Conversion of phenylglycinonitrile by recombinant Escherichia coli cells synthesizing variants of the arylacetonitrilase from Pseudomonas fluorescens EBC191.

The conversion of phenylglycinonitrile (2-aminophenylacetonitrile) by Escherichia coli strains was studied, which recombinantly expressed the arylacetonitrilase (NitA) from Pseudomonas fluorescens EBC191 and different nitrilase variants with altered reaction specificities. The whole-cell catalysts which formed the wild-type nitrilase converted (R,S)-phenylglycinonitrile preferentially to (S)-phenylglycine with a low degree of enantioselectivity.
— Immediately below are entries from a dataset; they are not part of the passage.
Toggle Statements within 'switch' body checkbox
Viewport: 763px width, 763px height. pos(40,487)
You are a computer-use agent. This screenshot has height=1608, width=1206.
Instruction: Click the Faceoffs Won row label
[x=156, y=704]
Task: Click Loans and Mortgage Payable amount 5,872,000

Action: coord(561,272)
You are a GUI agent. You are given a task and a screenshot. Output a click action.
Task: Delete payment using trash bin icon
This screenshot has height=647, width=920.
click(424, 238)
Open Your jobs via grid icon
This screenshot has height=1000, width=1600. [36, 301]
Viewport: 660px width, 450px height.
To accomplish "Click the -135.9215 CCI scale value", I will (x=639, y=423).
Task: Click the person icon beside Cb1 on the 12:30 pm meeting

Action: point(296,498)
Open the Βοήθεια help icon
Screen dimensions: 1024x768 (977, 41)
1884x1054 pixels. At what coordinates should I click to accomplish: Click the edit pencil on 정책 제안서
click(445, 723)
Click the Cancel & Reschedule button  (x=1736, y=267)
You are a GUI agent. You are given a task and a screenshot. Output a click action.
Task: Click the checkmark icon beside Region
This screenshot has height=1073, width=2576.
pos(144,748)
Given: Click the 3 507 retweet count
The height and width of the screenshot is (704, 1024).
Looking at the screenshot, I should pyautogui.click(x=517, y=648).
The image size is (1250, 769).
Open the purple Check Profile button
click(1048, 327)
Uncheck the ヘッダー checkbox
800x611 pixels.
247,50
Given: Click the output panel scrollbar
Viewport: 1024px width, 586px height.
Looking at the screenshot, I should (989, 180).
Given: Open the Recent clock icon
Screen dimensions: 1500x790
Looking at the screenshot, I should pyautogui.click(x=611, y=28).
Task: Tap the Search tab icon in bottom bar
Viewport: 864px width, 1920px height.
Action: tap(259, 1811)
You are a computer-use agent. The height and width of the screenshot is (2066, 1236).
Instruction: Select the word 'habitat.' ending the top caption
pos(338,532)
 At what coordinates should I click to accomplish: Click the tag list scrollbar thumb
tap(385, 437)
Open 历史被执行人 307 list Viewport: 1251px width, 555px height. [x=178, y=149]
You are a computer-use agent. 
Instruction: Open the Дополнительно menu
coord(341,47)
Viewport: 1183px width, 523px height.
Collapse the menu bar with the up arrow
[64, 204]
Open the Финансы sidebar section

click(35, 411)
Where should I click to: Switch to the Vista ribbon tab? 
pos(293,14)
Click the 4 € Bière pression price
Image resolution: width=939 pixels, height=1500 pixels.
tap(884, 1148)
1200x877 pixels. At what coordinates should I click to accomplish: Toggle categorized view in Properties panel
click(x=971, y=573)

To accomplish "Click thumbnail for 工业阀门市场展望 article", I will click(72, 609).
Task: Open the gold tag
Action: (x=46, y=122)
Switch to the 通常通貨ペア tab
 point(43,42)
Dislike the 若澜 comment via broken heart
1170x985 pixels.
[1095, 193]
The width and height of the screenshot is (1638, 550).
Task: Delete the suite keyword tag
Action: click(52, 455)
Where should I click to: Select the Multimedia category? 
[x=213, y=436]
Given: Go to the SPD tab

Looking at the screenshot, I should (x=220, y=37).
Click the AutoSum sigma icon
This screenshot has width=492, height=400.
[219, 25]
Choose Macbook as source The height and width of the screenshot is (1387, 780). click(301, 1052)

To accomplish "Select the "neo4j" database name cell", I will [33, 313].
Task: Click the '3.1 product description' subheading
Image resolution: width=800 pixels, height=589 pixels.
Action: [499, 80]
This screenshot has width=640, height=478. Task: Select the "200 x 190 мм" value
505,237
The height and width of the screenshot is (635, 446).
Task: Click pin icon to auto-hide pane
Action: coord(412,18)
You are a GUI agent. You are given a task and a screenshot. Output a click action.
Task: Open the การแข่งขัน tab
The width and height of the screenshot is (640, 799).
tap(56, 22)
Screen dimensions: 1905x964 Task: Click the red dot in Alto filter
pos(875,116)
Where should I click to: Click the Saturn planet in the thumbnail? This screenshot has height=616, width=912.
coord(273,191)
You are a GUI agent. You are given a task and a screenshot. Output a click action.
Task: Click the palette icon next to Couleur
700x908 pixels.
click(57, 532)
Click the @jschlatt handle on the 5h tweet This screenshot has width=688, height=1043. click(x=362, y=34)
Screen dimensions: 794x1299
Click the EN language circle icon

A recombinant strain which formed a variant of NitA produced mainly (S)-phenylglycine amide from (R,S)-phenylglycinonitrile and a second variant showed an almost complete enantioconversion and produced (R)-phenylglycine and left (S)-phenylglycinonitrile. The microbial-produced (S)-phenylglycinonitrile was used to study the chemical racemisation of (S)-phenylglycinonitrile at alkaline pH values in order to establish a dynamic kinetic resolution of the substrate. Subsequently, the conversion of (R,S)-phenylglycinonitrile by the whole-cell catalysts was studied at a pH of 10.8 which allowed a sufficient racemisation rate of phenylglycinonitrile. Surprisingly, under these conditions, strongly increased amounts of (S)-phenylglycine were formed by the recombinant E. coli cells expressing the amide-forming nitrilase variant. The aminopeptidase PepA from E. coli was identified by the construction of a deletion mutant and subsequent complementation as responsible amidase activity, which converted (S)-phenylglycine amide to (S)-phenylglycine.